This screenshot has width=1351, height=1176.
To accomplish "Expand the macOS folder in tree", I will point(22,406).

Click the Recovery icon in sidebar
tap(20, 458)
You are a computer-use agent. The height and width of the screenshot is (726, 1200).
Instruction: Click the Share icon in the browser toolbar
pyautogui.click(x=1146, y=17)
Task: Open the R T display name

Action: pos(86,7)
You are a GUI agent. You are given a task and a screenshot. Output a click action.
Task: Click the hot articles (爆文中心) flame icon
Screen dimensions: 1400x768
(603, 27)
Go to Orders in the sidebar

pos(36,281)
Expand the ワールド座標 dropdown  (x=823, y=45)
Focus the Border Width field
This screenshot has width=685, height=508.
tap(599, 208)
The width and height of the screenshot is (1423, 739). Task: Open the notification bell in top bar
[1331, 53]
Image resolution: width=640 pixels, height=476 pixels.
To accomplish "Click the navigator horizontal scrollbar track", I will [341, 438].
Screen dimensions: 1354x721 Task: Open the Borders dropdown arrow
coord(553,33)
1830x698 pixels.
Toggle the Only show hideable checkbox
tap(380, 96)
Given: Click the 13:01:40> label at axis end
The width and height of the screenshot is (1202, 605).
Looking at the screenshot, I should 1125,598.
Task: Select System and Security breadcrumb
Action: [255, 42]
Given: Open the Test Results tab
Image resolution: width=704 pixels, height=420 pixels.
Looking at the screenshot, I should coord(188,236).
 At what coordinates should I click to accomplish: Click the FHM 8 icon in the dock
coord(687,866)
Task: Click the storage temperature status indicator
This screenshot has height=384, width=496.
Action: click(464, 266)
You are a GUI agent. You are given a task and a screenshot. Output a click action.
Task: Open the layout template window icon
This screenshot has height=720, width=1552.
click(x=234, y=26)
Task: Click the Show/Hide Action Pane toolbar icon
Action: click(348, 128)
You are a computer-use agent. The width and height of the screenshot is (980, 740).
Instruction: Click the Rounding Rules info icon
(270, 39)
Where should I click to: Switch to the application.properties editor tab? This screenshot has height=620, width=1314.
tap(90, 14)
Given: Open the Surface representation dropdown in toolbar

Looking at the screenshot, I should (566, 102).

──────

▸ **What this task involves**: Find "will" in the preceding records. Copy each line that holds it.

▸ **Your response**:
To accomplish "Expand the macOS folder in tree", I will point(22,406).
To accomplish "Click the navigator horizontal scrollbar track", I will [341, 438].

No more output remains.